Most of the regions of what became Scotland had strong cultural and economic ties elsewhere: to England, Ireland, Scandinavian and mainland Europe. Internal communications were difficult and the country lacked an obvious geographical centre; the king kept an itinerant court, with no "capital" as such. Dunfermline emerged as a major royal centre in the reign of Malcolm III, and David I tried to build up Roxburgh as a royal centre, but in the twelfth and thirteenth centuries more charters were issued at Scone than anywhere else. Other popular locations in the early part of the era were nearby Perth, Stirling, Dunfermline and Edinburgh. In the later Middle Ages the king moved between royal castles, particularly Perth and Stirling, but also held judicial sessions throughout the kingdom; Edinburgh only began to emerge as the capital in the reign of James III, at the cost of considerable unpopularity to the king. Iona was an early religious centre, and was said to be the burial place of the kings of Alba until the end of the eleventh century, but declined as a result of Viking raids from 794. The transfer of part of the relics of St.

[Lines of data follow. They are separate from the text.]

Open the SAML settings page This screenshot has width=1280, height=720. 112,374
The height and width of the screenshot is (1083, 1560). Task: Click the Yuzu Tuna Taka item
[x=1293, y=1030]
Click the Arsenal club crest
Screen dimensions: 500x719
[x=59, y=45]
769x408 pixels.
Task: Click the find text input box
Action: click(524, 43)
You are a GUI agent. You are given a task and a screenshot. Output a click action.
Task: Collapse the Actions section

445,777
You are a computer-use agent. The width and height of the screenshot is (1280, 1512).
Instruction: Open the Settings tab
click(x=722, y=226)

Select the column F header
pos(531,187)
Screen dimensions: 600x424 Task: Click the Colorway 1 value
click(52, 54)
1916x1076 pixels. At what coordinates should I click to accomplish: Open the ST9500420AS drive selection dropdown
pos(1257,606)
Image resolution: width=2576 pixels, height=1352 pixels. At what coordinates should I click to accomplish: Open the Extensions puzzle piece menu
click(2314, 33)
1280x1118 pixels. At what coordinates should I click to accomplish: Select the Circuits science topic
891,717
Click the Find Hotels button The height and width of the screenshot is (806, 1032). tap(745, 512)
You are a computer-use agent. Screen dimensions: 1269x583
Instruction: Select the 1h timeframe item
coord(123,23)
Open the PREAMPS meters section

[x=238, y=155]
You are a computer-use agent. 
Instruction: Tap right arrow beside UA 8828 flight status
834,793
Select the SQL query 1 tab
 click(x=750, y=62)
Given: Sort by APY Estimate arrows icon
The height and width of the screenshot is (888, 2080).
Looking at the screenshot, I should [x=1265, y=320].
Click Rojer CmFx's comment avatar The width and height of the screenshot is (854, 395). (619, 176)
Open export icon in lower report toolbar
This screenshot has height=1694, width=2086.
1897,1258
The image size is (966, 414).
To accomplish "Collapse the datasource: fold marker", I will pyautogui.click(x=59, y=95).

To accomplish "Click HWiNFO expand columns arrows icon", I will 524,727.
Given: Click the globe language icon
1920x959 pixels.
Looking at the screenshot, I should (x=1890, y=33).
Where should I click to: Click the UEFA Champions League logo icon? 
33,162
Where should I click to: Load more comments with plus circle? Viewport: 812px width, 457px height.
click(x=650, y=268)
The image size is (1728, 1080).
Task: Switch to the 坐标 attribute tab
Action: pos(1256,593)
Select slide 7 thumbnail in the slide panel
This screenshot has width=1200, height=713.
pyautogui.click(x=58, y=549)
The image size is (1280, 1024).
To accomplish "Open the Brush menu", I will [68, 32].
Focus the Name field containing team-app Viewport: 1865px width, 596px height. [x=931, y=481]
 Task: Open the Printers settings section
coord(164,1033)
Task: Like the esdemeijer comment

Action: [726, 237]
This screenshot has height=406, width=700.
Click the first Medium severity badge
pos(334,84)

Columba from there to Dunkeld in the mid-ninth century, closer to the centre of the kingdom and close to Scone, the ceremonial site of coronations, may have represented an attempt to develop a new religious centre, but it was St. Andrews, with its biblical cult, probably established on the east coast in the centre of their political heartland by Pictish kings as early as the eighth century, and never a major political capital or trading centre, which emerged as the centre of the Scottish church.

Until the thirteenth century the borders with England were very fluid. Northumbria and Cumbria were annexed to Scotland by David I, but lost under his grandson and successor Malcolm IV in 1157. The Treaty of York (1237) and Treaty of Perth (1266) fixed the borders of the Kingdom of the Scots with England and Norway respectively, close to the modern boundaries. The Isle of Man fell under English control in the fourteenth century, despite several attempts to restore Scottish authority. The English were able to annexe a large slice of the Lowlands under Edward III, but these losses were gradually regained, particularly while England was preoccupied with the Wars of the Roses (1455–85). In 1468 the last great acquisition of Scottish territory occurred when James III married Margaret of Denmark, receiving the Orkney Islands and the Shetland Islands in payment of her dowry. In 1482, Berwick, a border fortress and the largest port in Medieval Scotland, fell to the English once again, for what was to be the final change of hands. The only uncertain area was the small region of the Debatable Lands at the south-west end of the border, which would be divided by a French-mediated commission in 1552.